(SELECTED EXCERPT)

April 10, 2022

“My kingdom is not of this world,”

Passage: Psalm 31: 9-16; Luke 19: 28-40
Service Type:

ST ANDREW’S  CHURCH                 PALM SUNDAY

APRIL  10th   2022

 

LIGHTING OF THE CHRIST CANDLE

 

ANNOUNCEMENTS:

  • Thank you Rev. Shirley Cochrane for leading us in worship this Palm Sunday. May this service be a blessing to each one of us and bring Glory and Honour to God.
  • We hope you will join us online for a repeat of last years Good Friday Stations of the Cross service.

 

CALL TO WORSHIP

The stone that the builders rejected has become the cornerstone.

Hosanna! Blessed is the One who comes in the name of the Lord.

Jesus humbled himself and became obedient to the point of death

– even death on a cross.

Hosanna!  Blessed is our King who comes in the name of the Lord!

Therefore, God has highly exalted him and given him the name that is above every name.

Blessed is Jesus, our Saviour and our friend!

Glory to the Creator and the Spirit, ever three and ever one!

(WRITTEN EXERCISE A) In the Palm Sunday service order, who is thanked for leading worship?
(WRITTEN EXERCISE B) Carry on the Palm Sunday service order, picking up right after its last line.

(AVAILABLE DATA)
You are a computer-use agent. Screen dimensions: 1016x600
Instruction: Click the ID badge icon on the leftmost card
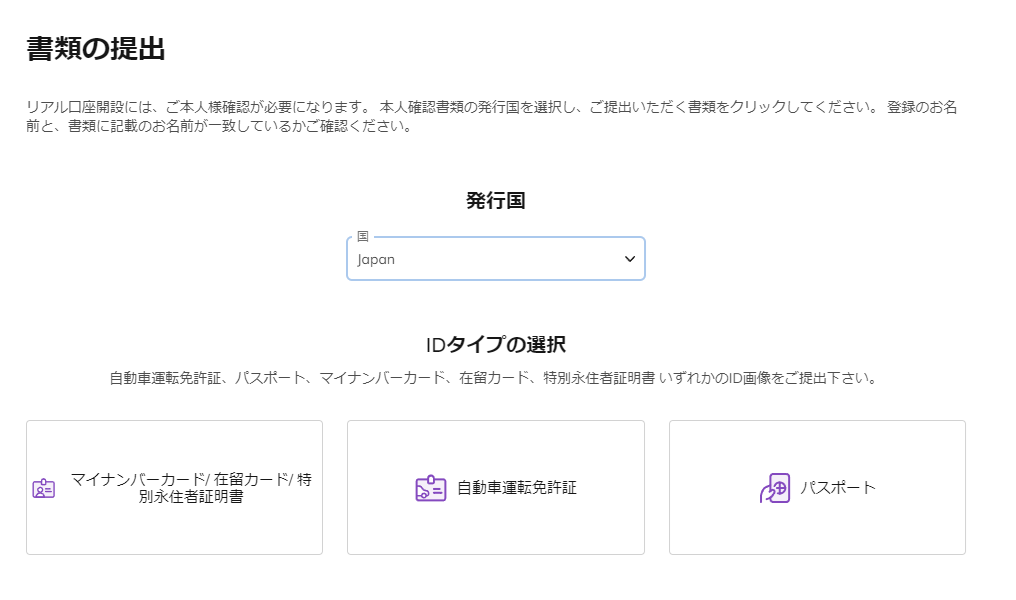tap(42, 487)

(REPLY A) Rev. Shirley Cochrane.

(REPLY B)
HYMN                218  Hosanna, loud hosanna

 

  1. Hosanna, loud hosanna, the little children sang;
    through pillared court and temple the joyful anthem rang.
    To Jesus, who had held them close folded to his breast,
    the children sang their praises, the simplest and the best.
  2. From Olivet they followed amid the shouting crowd,
    the victor palm branch waving and chanting clear and loud;
    Messiah, God's anointed, rode there in humble state,
    'Hosanna, in the highest!' rang out their praises great.
  3. 'Hosanna in the highest!' that ancient song we sing,
    for Christ is our Redeemer, the Lord of heaven our King.
    Oh may we ever praise him with heart and life and voice,
    and in God's joyful presence eternally rejoice!

PRAYER OF INVOCATION

Holy God, Source, Saviour and Spirit of all life, Holy Three and Holy One, In you, we confront the mystery of mercy and the courage of compassion. As we face the Cross on which Christ gave himself, we confront your willingness to die for us so that we might find new life. As the Spirit speaks to us through the story of your amazing love, spilled out in the blood of Christ, our hearts are moved to praise you. Words cannot express our awe, the grief and the gratitude stirring within us, for all you have given us, and for all you will give us through such unspeakable love. We fall silent in wonder and praise, Holy God. Merciful God, Filled with wonder and praise,  we acknowledge to you how often we fall short of your purposes for us.  Together  we  lift our confession to you ………………..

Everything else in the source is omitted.